Exercise - Your answer should be the lines below from the one with "Ketika Wartawan Berhadapan" to the one with "未分類(289) (780, 858)", both included, given again exactly and with nothing added.
** Data follows **
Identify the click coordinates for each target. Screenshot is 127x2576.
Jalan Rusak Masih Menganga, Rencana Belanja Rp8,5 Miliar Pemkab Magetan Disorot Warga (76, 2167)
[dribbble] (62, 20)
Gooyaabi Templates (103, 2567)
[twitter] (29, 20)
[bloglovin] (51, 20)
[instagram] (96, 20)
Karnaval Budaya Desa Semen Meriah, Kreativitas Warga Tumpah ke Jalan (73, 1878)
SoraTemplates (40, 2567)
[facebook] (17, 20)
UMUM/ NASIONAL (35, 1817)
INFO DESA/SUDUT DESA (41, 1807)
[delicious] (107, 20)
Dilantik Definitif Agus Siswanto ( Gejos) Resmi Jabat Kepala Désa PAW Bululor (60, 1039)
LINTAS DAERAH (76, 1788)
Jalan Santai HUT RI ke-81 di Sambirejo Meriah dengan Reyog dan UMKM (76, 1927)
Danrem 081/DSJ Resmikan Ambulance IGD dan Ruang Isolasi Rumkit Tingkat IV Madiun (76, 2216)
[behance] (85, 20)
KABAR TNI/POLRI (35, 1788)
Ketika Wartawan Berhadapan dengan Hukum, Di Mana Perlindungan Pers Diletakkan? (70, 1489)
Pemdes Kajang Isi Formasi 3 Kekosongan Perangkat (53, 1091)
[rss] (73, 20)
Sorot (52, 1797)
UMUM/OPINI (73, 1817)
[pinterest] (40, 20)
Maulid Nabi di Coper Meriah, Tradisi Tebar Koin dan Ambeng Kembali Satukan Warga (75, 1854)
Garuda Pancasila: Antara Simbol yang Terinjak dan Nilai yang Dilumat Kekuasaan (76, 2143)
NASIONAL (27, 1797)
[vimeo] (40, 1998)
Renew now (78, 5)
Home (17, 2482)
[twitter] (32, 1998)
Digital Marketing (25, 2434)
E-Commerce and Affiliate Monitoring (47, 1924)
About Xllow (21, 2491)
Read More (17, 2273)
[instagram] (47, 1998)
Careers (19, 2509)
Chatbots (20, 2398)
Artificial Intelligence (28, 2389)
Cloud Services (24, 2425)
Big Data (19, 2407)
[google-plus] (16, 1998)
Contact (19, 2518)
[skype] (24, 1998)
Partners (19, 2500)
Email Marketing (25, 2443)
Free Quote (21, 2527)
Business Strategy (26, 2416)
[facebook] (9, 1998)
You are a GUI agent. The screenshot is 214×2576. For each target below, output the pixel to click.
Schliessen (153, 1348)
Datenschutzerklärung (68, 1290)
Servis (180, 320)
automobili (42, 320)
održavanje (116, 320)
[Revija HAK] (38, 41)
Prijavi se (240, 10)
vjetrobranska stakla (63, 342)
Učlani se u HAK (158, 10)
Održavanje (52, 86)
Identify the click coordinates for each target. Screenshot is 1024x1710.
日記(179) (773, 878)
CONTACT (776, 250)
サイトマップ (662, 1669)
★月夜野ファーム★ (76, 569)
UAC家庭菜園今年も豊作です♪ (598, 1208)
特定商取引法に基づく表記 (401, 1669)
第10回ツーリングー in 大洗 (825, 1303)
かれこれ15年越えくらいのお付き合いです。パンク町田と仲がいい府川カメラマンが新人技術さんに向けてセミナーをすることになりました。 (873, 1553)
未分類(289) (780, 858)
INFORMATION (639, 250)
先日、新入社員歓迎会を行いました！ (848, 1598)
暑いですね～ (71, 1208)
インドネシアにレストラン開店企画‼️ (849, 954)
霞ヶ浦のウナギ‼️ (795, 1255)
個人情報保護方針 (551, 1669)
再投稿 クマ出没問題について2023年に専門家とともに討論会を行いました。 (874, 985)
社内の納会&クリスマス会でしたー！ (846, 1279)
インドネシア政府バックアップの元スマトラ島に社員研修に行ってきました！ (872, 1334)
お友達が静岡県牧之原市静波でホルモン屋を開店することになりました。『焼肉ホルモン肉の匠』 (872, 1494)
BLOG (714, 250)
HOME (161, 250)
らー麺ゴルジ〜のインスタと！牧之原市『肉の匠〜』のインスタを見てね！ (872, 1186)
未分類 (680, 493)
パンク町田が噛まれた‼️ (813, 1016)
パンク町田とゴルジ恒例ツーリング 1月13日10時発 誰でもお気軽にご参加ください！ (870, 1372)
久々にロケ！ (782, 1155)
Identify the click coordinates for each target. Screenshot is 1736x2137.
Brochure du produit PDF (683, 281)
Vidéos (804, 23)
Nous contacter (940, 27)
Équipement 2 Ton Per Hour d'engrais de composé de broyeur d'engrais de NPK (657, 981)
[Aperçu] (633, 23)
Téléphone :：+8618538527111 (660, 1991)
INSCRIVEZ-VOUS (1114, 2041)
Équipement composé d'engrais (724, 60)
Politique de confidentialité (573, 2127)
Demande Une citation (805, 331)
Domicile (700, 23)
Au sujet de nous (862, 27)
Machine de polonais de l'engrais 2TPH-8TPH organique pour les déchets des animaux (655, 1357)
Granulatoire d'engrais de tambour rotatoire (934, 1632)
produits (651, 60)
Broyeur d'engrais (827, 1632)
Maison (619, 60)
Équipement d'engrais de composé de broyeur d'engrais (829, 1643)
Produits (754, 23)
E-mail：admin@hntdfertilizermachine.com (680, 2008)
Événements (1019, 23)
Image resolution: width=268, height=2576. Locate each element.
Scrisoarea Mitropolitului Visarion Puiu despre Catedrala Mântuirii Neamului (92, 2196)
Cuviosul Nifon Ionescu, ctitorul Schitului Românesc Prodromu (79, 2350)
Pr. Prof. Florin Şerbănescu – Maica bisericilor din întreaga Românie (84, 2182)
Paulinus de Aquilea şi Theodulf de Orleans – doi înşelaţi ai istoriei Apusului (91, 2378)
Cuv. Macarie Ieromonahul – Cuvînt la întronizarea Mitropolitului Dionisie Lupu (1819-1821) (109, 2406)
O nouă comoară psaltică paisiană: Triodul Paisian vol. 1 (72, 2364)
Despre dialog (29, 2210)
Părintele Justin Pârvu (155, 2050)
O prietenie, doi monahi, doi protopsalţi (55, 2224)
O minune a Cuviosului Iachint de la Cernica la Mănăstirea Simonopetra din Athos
** End of Data **
Exercise result -
Ketika Wartawan Berhadapan dengan Hukum, Di Mana Perlindungan Pers Diletakkan? (70, 1489)
Pemdes Kajang Isi Formasi 3 Kekosongan Perangkat (53, 1091)
[rss] (73, 20)
Sorot (52, 1797)
UMUM/OPINI (73, 1817)
[pinterest] (40, 20)
Maulid Nabi di Coper Meriah, Tradisi Tebar Koin dan Ambeng Kembali Satukan Warga (75, 1854)
Garuda Pancasila: Antara Simbol yang Terinjak dan Nilai yang Dilumat Kekuasaan (76, 2143)
NASIONAL (27, 1797)
[vimeo] (40, 1998)
Renew now (78, 5)
Home (17, 2482)
[twitter] (32, 1998)
Digital Marketing (25, 2434)
E-Commerce and Affiliate Monitoring (47, 1924)
About Xllow (21, 2491)
Read More (17, 2273)
[instagram] (47, 1998)
Careers (19, 2509)
Chatbots (20, 2398)
Artificial Intelligence (28, 2389)
Cloud Services (24, 2425)
Big Data (19, 2407)
[google-plus] (16, 1998)
Contact (19, 2518)
[skype] (24, 1998)
Partners (19, 2500)
Email Marketing (25, 2443)
Free Quote (21, 2527)
Business Strategy (26, 2416)
[facebook] (9, 1998)
You are a GUI agent. The screenshot is 214×2576. For each target below, output the pixel to click.
Schliessen (153, 1348)
Datenschutzerklärung (68, 1290)
Servis (180, 320)
automobili (42, 320)
održavanje (116, 320)
[Revija HAK] (38, 41)
Prijavi se (240, 10)
vjetrobranska stakla (63, 342)
Učlani se u HAK (158, 10)
Održavanje (52, 86)
Identify the click coordinates for each target. Screenshot is 1024x1710.
日記(179) (773, 878)
CONTACT (776, 250)
サイトマップ (662, 1669)
★月夜野ファーム★ (76, 569)
UAC家庭菜園今年も豊作です♪ (598, 1208)
特定商取引法に基づく表記 (401, 1669)
第10回ツーリングー in 大洗 (825, 1303)
かれこれ15年越えくらいのお付き合いです。パンク町田と仲がいい府川カメラマンが新人技術さんに向けてセミナーをすることになりました。 (873, 1553)
未分類(289) (780, 858)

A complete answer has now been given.